▶ TASK REQUIREMENTS:
Can you reproduce word for word everything from the start of the data below down to and including the line containing "Action: pos(176,147)"?
— START OF THE RECORDS —
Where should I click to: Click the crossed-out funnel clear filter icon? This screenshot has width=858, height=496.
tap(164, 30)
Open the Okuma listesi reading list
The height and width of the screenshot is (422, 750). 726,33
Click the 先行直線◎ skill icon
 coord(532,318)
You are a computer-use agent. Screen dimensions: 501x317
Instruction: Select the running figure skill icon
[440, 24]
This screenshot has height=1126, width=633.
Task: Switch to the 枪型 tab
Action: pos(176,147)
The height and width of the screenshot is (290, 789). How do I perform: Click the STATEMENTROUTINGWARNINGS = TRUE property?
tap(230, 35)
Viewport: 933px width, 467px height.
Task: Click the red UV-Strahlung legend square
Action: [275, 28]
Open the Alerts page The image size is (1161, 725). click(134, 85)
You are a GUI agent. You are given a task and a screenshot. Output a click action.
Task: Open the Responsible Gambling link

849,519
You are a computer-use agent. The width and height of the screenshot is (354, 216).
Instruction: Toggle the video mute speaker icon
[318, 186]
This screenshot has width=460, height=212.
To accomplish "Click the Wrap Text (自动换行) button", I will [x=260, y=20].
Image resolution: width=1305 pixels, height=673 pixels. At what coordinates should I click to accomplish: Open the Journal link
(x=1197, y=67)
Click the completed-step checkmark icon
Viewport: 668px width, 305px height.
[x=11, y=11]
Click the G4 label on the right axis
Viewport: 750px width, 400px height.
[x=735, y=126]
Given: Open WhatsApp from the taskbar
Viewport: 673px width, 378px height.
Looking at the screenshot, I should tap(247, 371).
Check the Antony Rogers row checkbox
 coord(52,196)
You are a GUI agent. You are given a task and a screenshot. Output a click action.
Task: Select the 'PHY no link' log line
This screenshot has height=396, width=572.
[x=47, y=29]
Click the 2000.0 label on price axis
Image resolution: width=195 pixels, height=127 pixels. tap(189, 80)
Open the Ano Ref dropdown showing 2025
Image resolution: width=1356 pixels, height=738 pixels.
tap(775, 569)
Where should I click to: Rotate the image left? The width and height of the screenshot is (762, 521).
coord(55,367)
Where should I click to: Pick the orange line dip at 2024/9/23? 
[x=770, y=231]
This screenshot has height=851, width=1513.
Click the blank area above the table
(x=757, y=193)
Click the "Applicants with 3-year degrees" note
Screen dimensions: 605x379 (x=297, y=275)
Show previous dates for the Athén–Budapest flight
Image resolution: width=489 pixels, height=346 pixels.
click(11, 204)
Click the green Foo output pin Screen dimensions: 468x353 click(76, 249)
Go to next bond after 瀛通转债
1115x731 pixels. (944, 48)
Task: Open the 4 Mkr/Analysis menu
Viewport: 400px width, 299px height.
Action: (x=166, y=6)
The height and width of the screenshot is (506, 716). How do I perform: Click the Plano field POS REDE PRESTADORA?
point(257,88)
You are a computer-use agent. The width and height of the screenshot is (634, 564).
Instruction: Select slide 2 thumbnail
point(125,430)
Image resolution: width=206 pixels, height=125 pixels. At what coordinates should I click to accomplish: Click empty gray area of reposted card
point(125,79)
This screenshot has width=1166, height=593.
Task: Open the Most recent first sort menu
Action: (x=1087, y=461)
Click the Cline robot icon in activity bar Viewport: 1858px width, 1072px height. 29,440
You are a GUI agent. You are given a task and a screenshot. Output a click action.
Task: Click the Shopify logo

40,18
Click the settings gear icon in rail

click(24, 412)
— END OF THE RECORDS —
▶ RESULT OF THE EXERCISE:
Where should I click to: Click the crossed-out funnel clear filter icon? This screenshot has width=858, height=496.
tap(164, 30)
Open the Okuma listesi reading list
The height and width of the screenshot is (422, 750). 726,33
Click the 先行直線◎ skill icon
 coord(532,318)
You are a computer-use agent. Screen dimensions: 501x317
Instruction: Select the running figure skill icon
[440, 24]
This screenshot has height=1126, width=633.
Task: Switch to the 枪型 tab
Action: pos(176,147)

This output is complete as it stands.